The Academy loves well crafted films that are about actors or acting, especially when actors save the day. These films often beat other films. Example: Shakespeare in Love beats Saving Private Ryan; the Kings Speech beats Black Swan, Inception and Social Network. Bonus: Argo had old Hollywood guys saving the day.

Thomas Basbøll commented, skeptically:

If is is so easy to explain, why didn’t you predict it, Fabio? . . . It’s not like you learned anything new about the nominated films over the past 48 hours besides who actually won. Isn’t this just typical of sociological so-called explanations? Once something had happened, a sociologist can “easily” explain it. If Lincoln had won I suppose that, too, would have been a no-brainer for sociology.
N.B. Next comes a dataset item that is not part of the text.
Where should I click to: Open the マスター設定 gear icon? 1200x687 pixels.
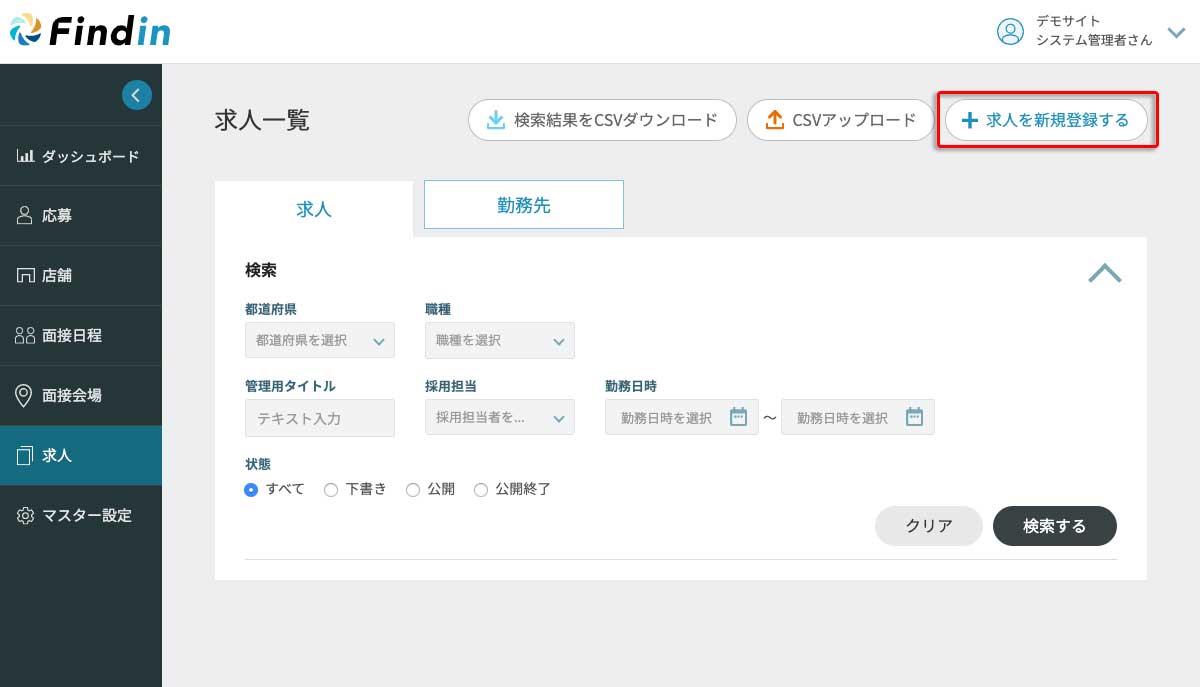tap(26, 516)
I could see where Basbøll was coming from, but his comment seemed to strong to me, so I responded to the thread:

To be fair, Fabio didn’t say “the argo win easily predicted,” he said “explained.” That’s different. For a social scientist to make a prediction is clear enough, but we also spend a lot of time explaining. (For example, after the 2010 congressional elections, I posted “2010: What happened?”.) Explanation is not the same as prediction but it’s not nothing. For a famous example, Freudian theory explains a lot but does not often predict, and Freudianism has lots of problems, but it is not an empty theory. The fact that Fabio could’ve explained a Lincoln win does not make his Argo explanation empty.

But this got me thinking: what exactly is explanation, from a statistical standpoint? (Over the years I’ve spent a lot of time considering commonsense “practical” ideas such as mixing of Markov chains, checking of model fit, statistical graphics, boundary-avoiding estimates, and storytelling, and placing them in a formal statistical-modeling framework. So I’m used to thinking this way.) Explanation is not prediction (for the reason indicated by Basbøll above), but it’s something.

I think that “explanation,” even in the absence of “prediction,” can be useful in helping us better understand our models. Rojas’s Argo explanation helps him elaborate his implicit theory of the Oscars, essentially constraining his theory as compared to where it was before the awards were announced. In that sense, “explanation” is an approximation to Bayesian updating. What “explanation” does is to align the theory to fit the data, which is comparable to the statistical procedure of restricting the parameters to the zone of high likelihood for the observed data.

Prediction is important, it’s essential for model checking, but explaining is another word for inference within a model. Without explanations (including after-the-fact explanations), it would be difficult to understand a model well enough to use it. Another way of putting it is that explanation is a form of consistency check.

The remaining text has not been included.